Anne Beveridge writes "No big machinery to help them in those days just iron bar and muscle power", but I would like to refer her to the archive film, now available as a CD, 'Dulverton Bygone Times'.
In it she would see the army, the Royal Engineers, in September 1949, being involved with a crane on a lorry replacing the stones.
These were dislodged and swept downstream on February 27 1940 by large chunks of ice, some as big as twelve feet by eight feet by eight and a half inches thick, in the thaw following a big freeze-up.
My grandfather Sidney Heywood was able to walk from Hinham Farm across the river Barle to go to a nap party at Draydon Farm at the time.
Also, my father Hector told me that the weight of ice on the branches of trees would cause them to snap off at any time, causing a sound like gunshot to roll around the valley.
The archive film does mention that many temporary repairs were carried out between 1940 and 1949 and whilst the 1949 repairs were on-going the army provided what looks to be a Bailey bridge for people to walk across.
The Royal Engineers again helped to rebuild the clapper bridge after the 1952 floods, using, I was told, the photographs of Alfred Vowles for guidance and accuracy, although some of the stones had been numbered in 1949.
I cannot be sure but I think the army also provided a Bailey bridge as they done before.
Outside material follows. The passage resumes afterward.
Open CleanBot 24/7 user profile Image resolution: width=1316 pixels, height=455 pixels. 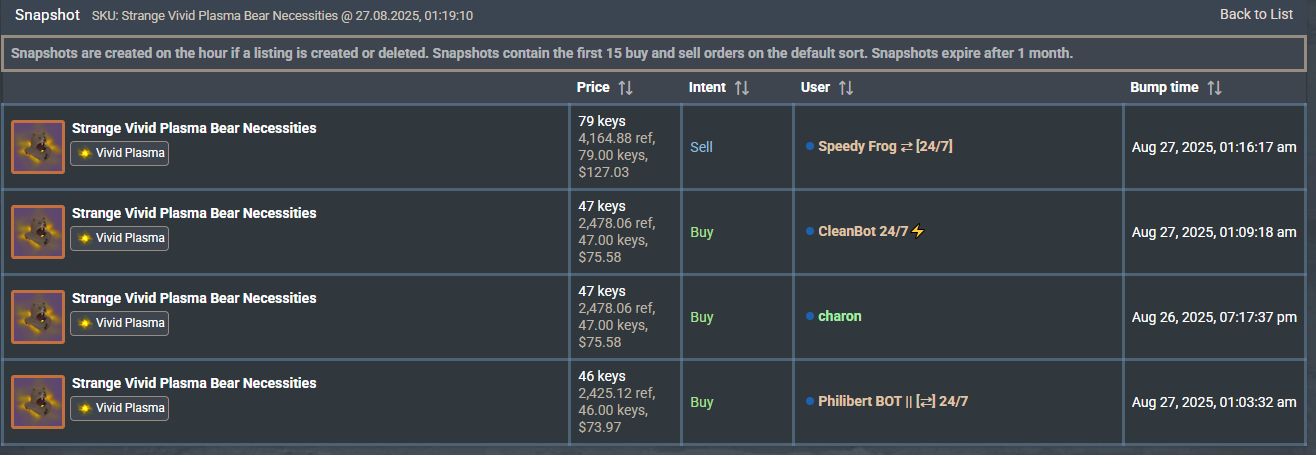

One thing that strikes me from the photograph with the men standing in the river was how much higher the top stones appear relative to the river bed than of late.
The whole issue of how the river valley has been managed must now be addressed.
Historically, according to 87-year-old Tom Lock from Hawkridge, the riparian owners used to employ people for "cutting back the water staves" ie clearing young trees, overhanging branches, bushes etc on the river banks that would interfere with casting fly lines in fishing.
This no longer happens, in fact the very opposite.
I was able three years ago to show a county councillor the mature trees below the bottom of Hinham Lane that had fallen into the river but were still attached to their roots and growing.
I was told that this was now the policy of the Environment Agency, to leave such trees to slow the flow of water for continuity of supply for abstraction lower down the river.
Any fool with a little imagination ought to have been able to visualize that given another large flood these trees would be washed away in the surge of floodwater to block up a bridge lower down the river.
What happened at Dulverton Bridge? What happened to the weir above it? What happened to the wire hawser barring above Tarr Steps? Look at Thornton's Bridge just above where the Danesbrook joins the Barle at Castle Bridge.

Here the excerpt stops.